Il crepitìo delle fiamme, il rassicurante calore del focolare, il profumo di legna, l’atmosfera intima che scalda l’ambiente e il cuore. Se in casa hai un camino o una stufa conosci bene queste sensazioni. Farsi coccolare dal fuoco di un caminetto nelle serate invernali è un vero piacere che, diciamocelo, richiede pochissimi doveri, davvero minimi per permetterti di vivere al massimo solo il bello dell’inverno. Infatti, la manutenzione e la pulizia del tuo camino e della tua stufa possono essere gestiti con tranquillità, ti bastano pochissimi utili e preziosi consigli. Te li diamo subito, per non lasciarti sui carboni ardenti.

Via la cenere.
Per evitare che i residui di cenere si accumulino, eliminandola subito, ti basta…una manciata di sale, da spargere quando ancora la legna arde. Questo semplicissimo gesto, oltre a ridurre drasticamente la fuliggine e il fumo, ti permetterà una più semplice pulizia e rimozione della cenere. Una volta spento il camino, utilizza una spazzola e una paletta.
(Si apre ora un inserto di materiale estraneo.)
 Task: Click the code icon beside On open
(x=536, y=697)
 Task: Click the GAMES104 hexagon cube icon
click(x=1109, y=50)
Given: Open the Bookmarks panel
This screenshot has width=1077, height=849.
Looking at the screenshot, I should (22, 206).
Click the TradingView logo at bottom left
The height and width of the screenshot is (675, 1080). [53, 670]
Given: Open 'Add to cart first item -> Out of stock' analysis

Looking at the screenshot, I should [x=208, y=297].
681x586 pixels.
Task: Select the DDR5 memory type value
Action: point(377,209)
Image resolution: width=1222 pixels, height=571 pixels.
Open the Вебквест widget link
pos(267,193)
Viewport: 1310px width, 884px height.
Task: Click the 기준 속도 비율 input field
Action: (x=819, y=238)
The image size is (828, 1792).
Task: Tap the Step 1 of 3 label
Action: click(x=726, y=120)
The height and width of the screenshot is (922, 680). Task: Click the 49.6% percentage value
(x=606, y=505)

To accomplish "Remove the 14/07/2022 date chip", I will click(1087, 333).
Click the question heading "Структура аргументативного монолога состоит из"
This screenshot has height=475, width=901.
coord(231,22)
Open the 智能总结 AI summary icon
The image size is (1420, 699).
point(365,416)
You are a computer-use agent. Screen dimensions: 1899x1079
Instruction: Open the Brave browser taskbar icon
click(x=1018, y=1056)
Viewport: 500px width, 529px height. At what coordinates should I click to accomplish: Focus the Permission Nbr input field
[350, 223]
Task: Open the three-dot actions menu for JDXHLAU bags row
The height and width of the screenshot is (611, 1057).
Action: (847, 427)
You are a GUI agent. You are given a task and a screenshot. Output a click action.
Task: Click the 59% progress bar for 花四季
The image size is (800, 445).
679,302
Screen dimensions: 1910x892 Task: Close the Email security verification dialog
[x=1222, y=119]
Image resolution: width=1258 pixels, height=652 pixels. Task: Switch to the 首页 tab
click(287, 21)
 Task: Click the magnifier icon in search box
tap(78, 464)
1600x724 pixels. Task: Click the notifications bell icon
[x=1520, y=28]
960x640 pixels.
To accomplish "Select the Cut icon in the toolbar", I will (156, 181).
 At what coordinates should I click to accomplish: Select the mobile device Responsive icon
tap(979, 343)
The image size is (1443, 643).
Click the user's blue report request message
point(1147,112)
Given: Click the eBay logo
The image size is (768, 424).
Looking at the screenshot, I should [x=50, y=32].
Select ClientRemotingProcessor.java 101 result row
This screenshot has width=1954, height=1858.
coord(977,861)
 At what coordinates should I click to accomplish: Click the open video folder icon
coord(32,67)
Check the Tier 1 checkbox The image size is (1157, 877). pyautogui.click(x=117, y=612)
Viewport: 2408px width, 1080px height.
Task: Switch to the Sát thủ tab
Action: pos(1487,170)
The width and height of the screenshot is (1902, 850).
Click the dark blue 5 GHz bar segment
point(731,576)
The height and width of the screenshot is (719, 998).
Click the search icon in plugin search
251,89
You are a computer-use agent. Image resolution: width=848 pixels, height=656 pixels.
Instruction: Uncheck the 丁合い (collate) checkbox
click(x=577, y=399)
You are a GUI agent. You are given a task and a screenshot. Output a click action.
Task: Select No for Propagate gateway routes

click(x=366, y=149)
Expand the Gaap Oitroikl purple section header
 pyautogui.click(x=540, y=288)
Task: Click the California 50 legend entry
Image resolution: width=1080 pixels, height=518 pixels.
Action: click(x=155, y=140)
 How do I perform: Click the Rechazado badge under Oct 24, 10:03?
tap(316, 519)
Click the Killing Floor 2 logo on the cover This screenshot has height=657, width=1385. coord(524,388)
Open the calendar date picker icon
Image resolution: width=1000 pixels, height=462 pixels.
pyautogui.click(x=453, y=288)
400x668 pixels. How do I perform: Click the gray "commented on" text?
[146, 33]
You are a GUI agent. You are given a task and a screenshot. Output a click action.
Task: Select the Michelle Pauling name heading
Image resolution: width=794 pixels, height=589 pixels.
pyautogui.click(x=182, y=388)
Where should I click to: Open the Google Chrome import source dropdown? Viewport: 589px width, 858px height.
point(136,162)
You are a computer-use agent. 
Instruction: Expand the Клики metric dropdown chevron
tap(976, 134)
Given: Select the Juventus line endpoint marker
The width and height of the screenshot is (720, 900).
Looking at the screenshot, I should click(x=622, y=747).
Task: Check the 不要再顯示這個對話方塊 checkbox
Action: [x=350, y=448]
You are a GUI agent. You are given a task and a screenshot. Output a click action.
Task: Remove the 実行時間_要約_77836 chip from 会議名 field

Potrai poi utilizzarla come compost per il terreno, se hai un giardino, oppure buttarla fra i rifiuti organici. O conservarla, per…il consiglio successivo!

Parafiamma brillanti.
Se il tuo camino o la tua stufa hanno un parafiamma in vetro, saprai certamente che nel tempo si opacizza. In questo caso, ti consigliamo quello che avrebbero fatto i tuoi nonni, a camino spento e sul vetro freddo. Prendi una spugna umida e fai aderire uno strato di cenere fredda…ecco appunto, quella che hai messo da parte prima! Strofinala delicatamente sul vetro, risciacqua bene e poi asciuga.

Camino pulito.
Pietra, mattoni, cotto, ghisa…a seconda del materiale con cui sono realizzate le superfici del camino, bisognerà utilizzare un prodotto adeguato per la sua pulizia. Un rimedio ecologico ed efficace, valido per tutte è sicuramente l’aceto bianco. Tuttavia se il tuo camino presenta annerimenti, incrostazioni, bruciature e fuliggine particolarmente resistenti, sarebbe meglio pulirlo con prodotti specifici. Meglio quindi seguire le indicazioni di chi l’ha installato.

Ferro da fuoco.
Alari, palette, attizzatoi o eventuali parafuoco, insomma tutti gli accessori in ferro che ti aiutano a gestire il fuoco del camino, hanno bisogno di essere puliti. Ti consigliamo comunque di compiere questa operazione a fine stagione. Usa una spazzola metallica a setole morbide e strofinala energicamente e scrupolosamente per eliminare le incrostazioni. Evita sempre di inumidirla, altrimenti rischi che si formi la ruggine.

Canna fumaria a norma.
Devi sapere che la manutenzione e la pulizia della canna fumaria di stufe e camini sono disciplinate dalla normativa UNI 10683, che specifica che i sistemi di riscaldamento devono essere puliti da personale qualificato: spazzacamino con licenza regolare, in grado di rilasciare il certificato di conformità. Ti sconsigliamo quindi di provvedere in proprio, oltre che per mancanza di strumenti adeguati, anche per scongiurare inutili rischi, sia di incolumità personale che di eventuali incendi o guasti. Affidarti all’intervento di uno spazzacamino qualificato garantisce efficienza al tuo impianto, così da ottenere il massimo dal tuo sistema di riscaldamento e limitare notevolmente i consumi.

Ecco i nostri 5 consigli per te, facili facili. Proprio come accendere un bel fuoco.
Per un camino perfetto e soprattutto sicuro.